To perform the harvesting process, a participant’s mining system or machine need not be running, and that helps to save power. Alternatively, processing is performed using a user’s wallet automatically. Harvesting does not need any special hardware such as that needed for bitcoin mining.
NEM uses the algorithm Eigentrust++ which maintains a “reputation structure” for the different nodes on the network. This helps manage the network load, and also tries to eliminate the non-contributing nodes, keeping the network efficient and agile.
Example of NEM Usage
NEM provides transparent communication functionality between the public and private blockchains. It allows easy transfer of any digital assets – such as tokens, contracts, or data – from a private internal enterprise network, routed through a public blockchain, and finally to the private network of another company. A consumer today can not transfer money straight from his/her Paypal account to a Venmo account. These transfers can be made possible by NEM private to public blockchain interfacing, if all concerned parties agree.
NEM can manage all – financial properties, contracts, records and a range of digitized properties.
On the NEM network one can build their own Paypal or Venmo. For instance, NEMPay, an open source payment app already exists on NEM, and a participant can easily customize the use of his/her own custom crypto tokens for easy money transfer.
Some uses of NEM include a retail store chain that uses it to retain and monitor its customer loyalty reward points scheme, or a shipping company that uses it to keep shipping and handling data, or as an open, secure, end-to-end supply chain logistics management system.
Certain social uses include protected voting, record keeping, registration and testing access. For example, the in-built multi-signature function of NEM can be used to pass a majority resolution in a constituency meeting to automatically determine if the minimum N out of the total possible M signatures has been obtained or not.
NEM also helps a participant to easily build, distribute and exchange cryptocoins and tokens which are compatible with the NEM ecosystem’s wallets and other trading apps. Using this tool one can also carry out initial coin offerings (ICO) on NEM.

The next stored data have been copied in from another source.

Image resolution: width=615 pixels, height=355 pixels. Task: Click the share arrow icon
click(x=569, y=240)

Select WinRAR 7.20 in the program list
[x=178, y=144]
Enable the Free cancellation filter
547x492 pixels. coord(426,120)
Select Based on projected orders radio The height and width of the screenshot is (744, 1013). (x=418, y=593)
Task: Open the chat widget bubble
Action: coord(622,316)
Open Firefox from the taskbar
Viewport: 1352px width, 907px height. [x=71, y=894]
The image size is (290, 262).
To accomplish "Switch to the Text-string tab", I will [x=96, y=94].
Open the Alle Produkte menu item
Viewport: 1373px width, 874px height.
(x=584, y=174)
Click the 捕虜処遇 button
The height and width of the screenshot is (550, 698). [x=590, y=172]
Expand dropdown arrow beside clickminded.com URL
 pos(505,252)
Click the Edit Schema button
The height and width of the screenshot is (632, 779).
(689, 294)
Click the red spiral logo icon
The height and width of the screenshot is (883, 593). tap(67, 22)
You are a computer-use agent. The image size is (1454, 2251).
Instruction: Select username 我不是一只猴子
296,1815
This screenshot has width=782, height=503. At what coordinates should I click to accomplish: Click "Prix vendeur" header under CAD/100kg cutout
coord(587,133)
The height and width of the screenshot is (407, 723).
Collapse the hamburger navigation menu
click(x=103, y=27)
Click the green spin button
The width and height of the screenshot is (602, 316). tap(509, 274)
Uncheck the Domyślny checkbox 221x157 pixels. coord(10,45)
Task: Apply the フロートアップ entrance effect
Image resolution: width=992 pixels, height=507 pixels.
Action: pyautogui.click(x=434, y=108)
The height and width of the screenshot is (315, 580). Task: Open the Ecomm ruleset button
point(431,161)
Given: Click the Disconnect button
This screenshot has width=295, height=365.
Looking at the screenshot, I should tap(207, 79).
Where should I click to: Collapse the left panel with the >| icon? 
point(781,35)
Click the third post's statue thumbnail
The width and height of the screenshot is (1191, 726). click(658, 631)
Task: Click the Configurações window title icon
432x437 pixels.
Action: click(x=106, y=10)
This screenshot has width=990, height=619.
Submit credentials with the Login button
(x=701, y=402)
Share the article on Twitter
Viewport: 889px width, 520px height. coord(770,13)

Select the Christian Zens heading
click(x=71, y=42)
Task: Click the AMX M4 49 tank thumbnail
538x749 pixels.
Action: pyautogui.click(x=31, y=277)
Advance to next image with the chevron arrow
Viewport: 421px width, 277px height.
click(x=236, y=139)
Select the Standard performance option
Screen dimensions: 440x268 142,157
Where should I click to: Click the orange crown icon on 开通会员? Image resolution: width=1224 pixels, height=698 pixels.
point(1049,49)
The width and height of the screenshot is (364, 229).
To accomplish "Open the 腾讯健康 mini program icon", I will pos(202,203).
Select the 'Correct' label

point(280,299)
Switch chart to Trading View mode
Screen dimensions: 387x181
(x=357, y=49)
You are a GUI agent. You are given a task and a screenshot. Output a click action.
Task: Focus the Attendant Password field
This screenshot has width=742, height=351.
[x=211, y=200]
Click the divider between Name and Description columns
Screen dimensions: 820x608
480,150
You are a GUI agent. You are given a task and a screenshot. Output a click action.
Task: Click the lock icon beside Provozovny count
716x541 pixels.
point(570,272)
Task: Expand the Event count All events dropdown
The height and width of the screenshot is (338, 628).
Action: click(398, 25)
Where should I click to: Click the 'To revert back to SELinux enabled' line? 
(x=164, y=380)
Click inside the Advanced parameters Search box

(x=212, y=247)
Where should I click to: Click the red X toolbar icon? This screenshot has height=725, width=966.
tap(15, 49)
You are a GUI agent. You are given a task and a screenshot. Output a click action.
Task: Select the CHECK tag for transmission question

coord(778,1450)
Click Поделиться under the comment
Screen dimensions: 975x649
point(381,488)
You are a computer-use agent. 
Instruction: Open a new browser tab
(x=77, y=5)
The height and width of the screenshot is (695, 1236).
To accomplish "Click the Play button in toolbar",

Technically, NEM is compatible with API, thus enabling the connection and use of any global application on the NEM platform. Any new or existing mobile app, web app, database, or other programs can easily connect to and communicate with the NEM blockchain using API Gateway server and API calls in a secure way. In an open and self-scaling system, it allows one to easily and fully customize how they allow the access and use of NEM.
The Bottom Line
Smart Asset Blockchain, Designed for Success – NEM’s philosophy beautifully sums it up for a new-age blockchain that has opened up a wide range of possibilities for better and enhanced blockchain systems to be constructed. NEM targets the current blockchains squarely at the pressure points – extended transaction time and network congestion. It also tries to marry the much-needed private and public blockchains, making it a suitable candidate with broader potential for future adoption.
Investing in cryptos and Initial Coin Offerings (“ICOs”) is extremely risky and speculative and this article does not suggest investing in cryptocurrencies or ICOs by Review Brokers or the writer. Since the circumstance of each person is special, they should always consult a trained professional before making any financial decisions. Review Brokers does not make claims or guarantees about the accuracy or timeliness of the information found in this text. The author doesn’t own any cryptos as of the date this article was published.